▶ _課題内容_
提示文の「まずは、19世紀ロンドンの再」から「なっていったのが良く分かる。」までの部分を、「なっていったのが良く分かる。」も含めて書き直してください。その際、「再現セット」を「撮影セット」に置き換えてください。

▶ _提示文_
══════

まずは、19世紀ロンドンの再現が見事である。街並みの特に建造物、道路、人々の衣装、それぞれの店舗といい、これだけで鑑賞の価値はある。この再現セットとその中で生きる人々達を見て、筆者は同時代の日本、つまり江戸の町に似ていると思った。喧嘩や、人の活気、行きかう掛け声など、この再現セットには近世の人たちの息吹が強く伝わって来る。別段、江戸末期に生きていた訳ではないが、その辺りの雰囲気は容易に伝わって来る。又、花火や花見が江戸人の楽しみだった様に、一方で絞首刑が市民の楽しみなんていうのは残酷で如何にもヨーロッパらしいが、人間の歩んできた道というのは内面的にいうと、世界中どこでも、余り変わらないということが良くわかる。アメリカなんかは「ボクシング」というスポーツに象徴される市民の楽しみが、やはりこの時代には流行しているのも人間の歩みの中で地域が異なっても、同時進行している部分である。例えば、中世という時代が世界中どこでも、残酷で残虐だった様に、この時代というのは、徐々に民衆の時代になっていったのが良く分かる。

══════

▶ _抽出情報_
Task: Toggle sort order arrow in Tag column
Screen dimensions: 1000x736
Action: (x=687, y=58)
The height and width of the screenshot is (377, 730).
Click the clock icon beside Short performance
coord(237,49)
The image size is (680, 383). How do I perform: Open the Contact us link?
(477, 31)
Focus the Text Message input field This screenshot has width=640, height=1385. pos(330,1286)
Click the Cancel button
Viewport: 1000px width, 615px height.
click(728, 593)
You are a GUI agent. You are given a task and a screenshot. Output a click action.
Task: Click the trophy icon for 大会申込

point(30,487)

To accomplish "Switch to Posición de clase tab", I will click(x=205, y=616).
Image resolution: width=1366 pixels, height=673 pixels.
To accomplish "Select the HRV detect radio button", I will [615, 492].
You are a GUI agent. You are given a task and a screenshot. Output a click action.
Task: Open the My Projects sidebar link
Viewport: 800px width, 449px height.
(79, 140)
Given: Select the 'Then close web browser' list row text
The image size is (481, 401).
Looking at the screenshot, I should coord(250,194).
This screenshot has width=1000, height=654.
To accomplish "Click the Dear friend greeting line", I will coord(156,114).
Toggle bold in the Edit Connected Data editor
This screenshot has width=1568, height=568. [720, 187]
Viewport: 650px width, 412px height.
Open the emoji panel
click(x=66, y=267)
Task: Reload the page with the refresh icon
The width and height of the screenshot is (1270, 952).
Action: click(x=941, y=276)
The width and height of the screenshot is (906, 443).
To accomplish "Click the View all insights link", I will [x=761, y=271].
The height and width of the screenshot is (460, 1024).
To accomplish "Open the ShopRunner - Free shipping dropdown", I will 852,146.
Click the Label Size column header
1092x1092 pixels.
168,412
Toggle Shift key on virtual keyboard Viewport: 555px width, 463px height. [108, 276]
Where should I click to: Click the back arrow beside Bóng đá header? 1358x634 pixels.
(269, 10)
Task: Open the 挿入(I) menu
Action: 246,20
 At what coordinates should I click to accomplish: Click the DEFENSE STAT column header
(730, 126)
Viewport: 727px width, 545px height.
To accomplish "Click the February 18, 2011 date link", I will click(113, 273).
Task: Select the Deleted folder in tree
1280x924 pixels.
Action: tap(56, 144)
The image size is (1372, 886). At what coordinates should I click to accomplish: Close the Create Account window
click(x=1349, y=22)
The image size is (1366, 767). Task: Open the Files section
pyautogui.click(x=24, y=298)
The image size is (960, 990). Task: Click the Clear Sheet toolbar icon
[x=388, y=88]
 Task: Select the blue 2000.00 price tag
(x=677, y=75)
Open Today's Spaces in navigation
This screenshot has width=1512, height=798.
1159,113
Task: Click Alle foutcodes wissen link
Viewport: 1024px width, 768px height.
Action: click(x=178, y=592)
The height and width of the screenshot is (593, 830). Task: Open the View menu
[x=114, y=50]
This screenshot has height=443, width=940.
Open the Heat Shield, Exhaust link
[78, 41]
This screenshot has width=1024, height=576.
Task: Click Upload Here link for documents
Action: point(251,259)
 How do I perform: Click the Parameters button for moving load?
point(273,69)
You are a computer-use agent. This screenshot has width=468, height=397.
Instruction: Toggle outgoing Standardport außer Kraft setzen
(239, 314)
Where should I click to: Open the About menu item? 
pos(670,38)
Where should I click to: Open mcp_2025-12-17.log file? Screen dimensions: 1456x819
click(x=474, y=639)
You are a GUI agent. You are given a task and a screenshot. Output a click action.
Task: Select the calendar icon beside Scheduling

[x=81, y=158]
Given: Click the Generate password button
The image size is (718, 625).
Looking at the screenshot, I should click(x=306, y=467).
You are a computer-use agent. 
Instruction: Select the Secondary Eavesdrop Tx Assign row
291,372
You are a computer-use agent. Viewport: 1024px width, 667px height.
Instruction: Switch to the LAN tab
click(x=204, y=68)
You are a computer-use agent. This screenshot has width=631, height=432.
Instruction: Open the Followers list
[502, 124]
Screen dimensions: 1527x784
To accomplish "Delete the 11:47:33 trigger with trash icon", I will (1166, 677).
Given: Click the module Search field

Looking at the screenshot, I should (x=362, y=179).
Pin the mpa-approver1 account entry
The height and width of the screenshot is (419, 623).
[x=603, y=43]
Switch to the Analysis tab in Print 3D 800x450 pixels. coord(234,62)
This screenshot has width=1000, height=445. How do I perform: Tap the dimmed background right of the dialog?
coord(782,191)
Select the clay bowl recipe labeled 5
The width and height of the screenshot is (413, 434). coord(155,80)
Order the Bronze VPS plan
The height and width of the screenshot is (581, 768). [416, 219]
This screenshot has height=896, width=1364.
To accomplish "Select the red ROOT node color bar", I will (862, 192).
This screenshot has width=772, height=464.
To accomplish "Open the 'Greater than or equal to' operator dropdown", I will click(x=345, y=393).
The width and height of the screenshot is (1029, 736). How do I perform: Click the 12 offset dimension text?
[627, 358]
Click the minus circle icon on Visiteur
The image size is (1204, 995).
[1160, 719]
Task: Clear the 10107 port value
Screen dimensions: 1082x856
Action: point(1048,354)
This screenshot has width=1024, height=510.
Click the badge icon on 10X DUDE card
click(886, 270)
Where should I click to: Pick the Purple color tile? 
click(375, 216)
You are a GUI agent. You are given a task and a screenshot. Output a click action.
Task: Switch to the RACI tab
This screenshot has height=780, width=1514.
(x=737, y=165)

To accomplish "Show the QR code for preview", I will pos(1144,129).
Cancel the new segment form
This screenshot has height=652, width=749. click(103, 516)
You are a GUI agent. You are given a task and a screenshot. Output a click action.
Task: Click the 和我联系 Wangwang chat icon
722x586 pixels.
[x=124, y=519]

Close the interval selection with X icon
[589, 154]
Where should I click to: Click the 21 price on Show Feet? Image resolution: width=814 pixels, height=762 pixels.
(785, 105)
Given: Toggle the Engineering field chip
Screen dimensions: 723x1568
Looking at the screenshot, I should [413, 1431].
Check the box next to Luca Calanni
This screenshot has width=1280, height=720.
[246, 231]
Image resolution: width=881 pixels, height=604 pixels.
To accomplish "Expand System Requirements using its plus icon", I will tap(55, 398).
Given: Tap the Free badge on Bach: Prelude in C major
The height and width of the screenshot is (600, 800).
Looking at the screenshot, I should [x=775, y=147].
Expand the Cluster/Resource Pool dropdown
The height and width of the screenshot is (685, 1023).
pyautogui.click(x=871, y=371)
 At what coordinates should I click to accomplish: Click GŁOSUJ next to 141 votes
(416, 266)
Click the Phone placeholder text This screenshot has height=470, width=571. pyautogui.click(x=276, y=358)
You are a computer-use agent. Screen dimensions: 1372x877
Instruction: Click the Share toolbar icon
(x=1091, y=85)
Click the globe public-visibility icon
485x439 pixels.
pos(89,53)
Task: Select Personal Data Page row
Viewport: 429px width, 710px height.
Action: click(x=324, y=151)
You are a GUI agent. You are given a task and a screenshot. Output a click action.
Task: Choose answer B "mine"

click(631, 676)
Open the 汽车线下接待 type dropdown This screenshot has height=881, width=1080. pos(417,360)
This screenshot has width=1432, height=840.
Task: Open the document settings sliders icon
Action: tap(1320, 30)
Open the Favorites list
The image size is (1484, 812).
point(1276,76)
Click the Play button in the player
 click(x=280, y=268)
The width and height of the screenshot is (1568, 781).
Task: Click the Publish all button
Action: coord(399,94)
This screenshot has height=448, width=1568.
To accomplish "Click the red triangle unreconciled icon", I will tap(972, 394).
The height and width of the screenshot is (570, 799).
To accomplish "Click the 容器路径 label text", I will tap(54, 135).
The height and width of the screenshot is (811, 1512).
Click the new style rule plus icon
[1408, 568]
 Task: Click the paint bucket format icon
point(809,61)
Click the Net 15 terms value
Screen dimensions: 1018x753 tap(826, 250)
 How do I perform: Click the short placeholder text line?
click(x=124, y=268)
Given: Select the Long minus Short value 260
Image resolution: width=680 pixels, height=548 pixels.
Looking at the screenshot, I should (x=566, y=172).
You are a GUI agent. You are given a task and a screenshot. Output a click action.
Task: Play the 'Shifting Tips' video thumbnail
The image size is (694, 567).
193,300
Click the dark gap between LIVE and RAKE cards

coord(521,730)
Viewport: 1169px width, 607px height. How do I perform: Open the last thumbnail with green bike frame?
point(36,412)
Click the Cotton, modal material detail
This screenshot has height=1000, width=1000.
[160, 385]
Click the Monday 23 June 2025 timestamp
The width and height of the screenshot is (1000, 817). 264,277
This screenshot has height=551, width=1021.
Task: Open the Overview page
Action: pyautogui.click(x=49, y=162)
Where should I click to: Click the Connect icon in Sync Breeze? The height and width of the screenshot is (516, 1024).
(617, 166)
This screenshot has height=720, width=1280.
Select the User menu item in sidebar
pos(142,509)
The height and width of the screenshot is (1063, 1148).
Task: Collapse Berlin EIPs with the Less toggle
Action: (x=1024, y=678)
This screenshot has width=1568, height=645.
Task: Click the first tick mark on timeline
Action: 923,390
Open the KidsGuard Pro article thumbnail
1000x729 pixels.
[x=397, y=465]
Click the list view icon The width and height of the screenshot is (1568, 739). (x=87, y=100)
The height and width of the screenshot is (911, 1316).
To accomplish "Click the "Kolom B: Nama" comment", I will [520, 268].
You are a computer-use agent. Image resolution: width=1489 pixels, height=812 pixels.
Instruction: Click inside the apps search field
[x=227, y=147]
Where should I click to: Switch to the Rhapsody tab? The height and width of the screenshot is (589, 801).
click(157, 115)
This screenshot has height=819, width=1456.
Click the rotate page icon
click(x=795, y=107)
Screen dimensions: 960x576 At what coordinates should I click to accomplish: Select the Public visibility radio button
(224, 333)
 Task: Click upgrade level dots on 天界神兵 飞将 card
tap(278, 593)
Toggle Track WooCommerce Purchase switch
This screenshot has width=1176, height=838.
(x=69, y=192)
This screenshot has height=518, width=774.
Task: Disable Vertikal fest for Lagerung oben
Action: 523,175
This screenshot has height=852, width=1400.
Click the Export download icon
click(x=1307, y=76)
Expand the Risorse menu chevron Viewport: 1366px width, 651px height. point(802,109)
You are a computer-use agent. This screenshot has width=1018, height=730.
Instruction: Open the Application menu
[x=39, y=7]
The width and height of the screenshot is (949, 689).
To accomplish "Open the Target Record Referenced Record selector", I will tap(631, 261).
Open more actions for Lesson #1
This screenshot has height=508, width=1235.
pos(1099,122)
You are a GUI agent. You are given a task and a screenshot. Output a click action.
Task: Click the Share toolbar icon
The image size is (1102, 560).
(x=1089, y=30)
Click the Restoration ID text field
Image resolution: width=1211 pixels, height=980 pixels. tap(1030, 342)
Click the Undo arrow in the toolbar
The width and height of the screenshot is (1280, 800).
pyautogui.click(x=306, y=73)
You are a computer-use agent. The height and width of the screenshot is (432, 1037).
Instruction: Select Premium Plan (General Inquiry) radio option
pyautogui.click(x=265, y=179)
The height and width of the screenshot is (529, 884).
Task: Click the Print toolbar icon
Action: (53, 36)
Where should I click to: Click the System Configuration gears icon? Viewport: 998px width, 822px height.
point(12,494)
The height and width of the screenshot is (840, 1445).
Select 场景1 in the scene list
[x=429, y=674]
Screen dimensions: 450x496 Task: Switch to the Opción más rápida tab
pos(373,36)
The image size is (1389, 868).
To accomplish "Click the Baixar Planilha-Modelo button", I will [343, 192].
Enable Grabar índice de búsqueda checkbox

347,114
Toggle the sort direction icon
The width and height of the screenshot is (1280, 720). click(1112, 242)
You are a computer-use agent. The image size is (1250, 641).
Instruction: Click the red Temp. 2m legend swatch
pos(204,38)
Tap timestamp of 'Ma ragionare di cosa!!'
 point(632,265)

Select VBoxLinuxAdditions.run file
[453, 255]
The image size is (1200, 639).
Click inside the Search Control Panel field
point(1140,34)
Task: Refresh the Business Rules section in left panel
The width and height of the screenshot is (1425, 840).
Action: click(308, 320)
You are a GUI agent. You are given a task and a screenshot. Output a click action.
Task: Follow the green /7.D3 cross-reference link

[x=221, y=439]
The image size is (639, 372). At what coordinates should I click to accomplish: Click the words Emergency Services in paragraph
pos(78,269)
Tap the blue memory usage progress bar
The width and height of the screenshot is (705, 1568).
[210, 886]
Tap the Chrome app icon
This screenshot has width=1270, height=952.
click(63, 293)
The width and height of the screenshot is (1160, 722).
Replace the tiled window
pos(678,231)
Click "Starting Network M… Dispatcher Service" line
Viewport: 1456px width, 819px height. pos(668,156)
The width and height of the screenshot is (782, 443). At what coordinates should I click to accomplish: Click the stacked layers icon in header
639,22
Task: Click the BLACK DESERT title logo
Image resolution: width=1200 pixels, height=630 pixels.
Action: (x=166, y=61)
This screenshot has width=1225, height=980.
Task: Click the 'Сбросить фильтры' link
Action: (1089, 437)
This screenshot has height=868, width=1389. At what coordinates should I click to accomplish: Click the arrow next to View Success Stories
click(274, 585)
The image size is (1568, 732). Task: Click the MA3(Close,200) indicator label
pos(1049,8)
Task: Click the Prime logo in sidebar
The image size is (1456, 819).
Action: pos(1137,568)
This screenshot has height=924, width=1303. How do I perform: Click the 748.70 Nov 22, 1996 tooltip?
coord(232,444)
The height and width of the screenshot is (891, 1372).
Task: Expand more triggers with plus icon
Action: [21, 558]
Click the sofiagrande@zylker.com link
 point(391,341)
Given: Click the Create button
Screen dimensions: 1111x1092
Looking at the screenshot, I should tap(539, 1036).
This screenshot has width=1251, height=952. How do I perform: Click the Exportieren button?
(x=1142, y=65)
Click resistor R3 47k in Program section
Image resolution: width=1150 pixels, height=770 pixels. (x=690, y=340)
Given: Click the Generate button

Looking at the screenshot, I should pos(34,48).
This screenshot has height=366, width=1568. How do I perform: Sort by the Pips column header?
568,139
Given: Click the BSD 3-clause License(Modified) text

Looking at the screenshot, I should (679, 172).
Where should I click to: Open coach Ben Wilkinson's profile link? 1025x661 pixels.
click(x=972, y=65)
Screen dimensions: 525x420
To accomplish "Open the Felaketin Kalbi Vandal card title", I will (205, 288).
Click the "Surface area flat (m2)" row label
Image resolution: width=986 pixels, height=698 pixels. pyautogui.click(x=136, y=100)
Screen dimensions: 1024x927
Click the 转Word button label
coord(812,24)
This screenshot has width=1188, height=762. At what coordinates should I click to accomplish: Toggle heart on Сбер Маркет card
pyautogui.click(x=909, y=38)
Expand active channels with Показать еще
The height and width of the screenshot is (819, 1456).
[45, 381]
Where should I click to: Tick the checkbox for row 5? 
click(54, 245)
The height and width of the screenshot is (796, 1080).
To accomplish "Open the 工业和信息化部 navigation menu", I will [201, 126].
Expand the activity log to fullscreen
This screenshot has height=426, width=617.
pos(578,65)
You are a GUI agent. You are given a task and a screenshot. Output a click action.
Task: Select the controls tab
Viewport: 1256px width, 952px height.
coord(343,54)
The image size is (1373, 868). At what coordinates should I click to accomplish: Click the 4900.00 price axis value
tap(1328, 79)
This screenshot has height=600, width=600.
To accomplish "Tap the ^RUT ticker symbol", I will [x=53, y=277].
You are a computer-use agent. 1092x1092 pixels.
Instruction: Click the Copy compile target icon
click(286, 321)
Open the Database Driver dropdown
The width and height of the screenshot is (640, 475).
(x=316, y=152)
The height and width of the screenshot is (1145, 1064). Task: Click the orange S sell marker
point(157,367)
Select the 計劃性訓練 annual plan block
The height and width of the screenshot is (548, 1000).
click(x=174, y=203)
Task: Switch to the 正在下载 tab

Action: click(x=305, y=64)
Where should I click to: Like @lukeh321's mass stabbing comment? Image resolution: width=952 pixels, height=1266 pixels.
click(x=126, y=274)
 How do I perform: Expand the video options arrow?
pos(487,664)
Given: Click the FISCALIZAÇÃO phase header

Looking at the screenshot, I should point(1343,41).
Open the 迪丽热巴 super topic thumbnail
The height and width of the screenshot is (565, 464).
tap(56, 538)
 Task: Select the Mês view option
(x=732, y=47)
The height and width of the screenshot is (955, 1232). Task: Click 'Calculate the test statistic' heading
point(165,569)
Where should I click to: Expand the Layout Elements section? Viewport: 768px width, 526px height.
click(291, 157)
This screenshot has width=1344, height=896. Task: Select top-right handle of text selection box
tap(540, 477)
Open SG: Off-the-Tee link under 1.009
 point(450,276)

══════

▶ _解答_
まずは、19世紀ロンドンの再現が見事である。街並みの特に建造物、道路、人々の衣装、それぞれの店舗といい、これだけで鑑賞の価値はある。この撮影セットとその中で生きる人々達を見て、筆者は同時代の日本、つまり江戸の町に似ていると思った。喧嘩や、人の活気、行きかう掛け声など、この撮影セットには近世の人たちの息吹が強く伝わって来る。別段、江戸末期に生きていた訳ではないが、その辺りの雰囲気は容易に伝わって来る。又、花火や花見が江戸人の楽しみだった様に、一方で絞首刑が市民の楽しみなんていうのは残酷で如何にもヨーロッパらしいが、人間の歩んできた道というのは内面的にいうと、世界中どこでも、余り変わらないということが良くわかる。アメリカなんかは「ボクシング」というスポーツに象徴される市民の楽しみが、やはりこの時代には流行しているのも人間の歩みの中で地域が異なっても、同時進行している部分である。例えば、中世という時代が世界中どこでも、残酷で残虐だった様に、この時代というのは、徐々に民衆の時代になっていったのが良く分かる。